Roger Clemens, future Hall of Famer, welcome to family court.

No, Roger isn’t getting divorced–in fact, former teammate Jose Canseco wrote that Clemens was very devoted and faithful to his wife Debbie during his baseball career. What I mean is this–Clemens has been accused in the Mitchell Report of using steroids. Clemens hotly denies this but throws up his hands in exasperation, repeatedly asking, “How do you prove a negative?”

Well, how do you? This is exactly the position that so many fathers are in when faced with false accusations of domestic violence or child sexual abuse in family court. How do you prove that you didn’t molest your daughter two years ago? How do you prove that you didn’t hit your wife six months ago? It’s very difficult–and very unfair for the falsely accused.

In family court, hundreds of thousands of fathers have faced the same dilemma Roger Clemens does right now, but the stakes aren’t just their reputations, but whether or not they’ll be driven out of their children’s lives. It’s a terrible place to be.

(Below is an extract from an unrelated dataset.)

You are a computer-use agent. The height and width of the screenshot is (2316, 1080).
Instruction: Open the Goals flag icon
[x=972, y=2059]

(As to the side issue of whether I think Clemens is culpable or not, I really don’t know. I hate to judge him unfairly, but just as there certainly are some men who do beat their wives despite their protestations of innocence, there were plenty of ballplayers who took steroids, and Clemens might have been one of them.

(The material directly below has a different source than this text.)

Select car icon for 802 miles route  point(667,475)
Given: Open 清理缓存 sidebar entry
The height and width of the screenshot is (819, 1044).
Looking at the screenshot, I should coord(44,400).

I will say this–his excellent performance in his later years is not an indicator of steroid use, and may actually be proof against it. Because of Clemens’ exceptionally high strikeout ratios, it could have been expected that he would be effective far, far longer than other pitchers.

People tend to think Clemens had some off years in Boston and then rebounded in Toronto, where he allegedly took steroids. There are a couple problems with this.

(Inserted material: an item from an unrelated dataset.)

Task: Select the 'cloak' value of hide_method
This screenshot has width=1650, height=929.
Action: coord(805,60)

One, his best year in Toronto occurred before he is accused of talking steroids. Two, his career in Boston didn’t slide nearly as much as people thought–a lot of it was bad run support, and even in off-years he still had a lot of strikeouts. Fenway Park back then was also a hitter’s park, and it could be expected that Clemens’ performance might improve after leaving it.

Why would Clemens’ longevity indicate that he didn’t take steroids? Because steroids wreck the body over time. The steroid pattern is a sudden improvement, a few great years, then injury upon injury and an early retirement. If Clemens was taking steroids in any great measure, I’m skeptical he could have lasted as long as he did.)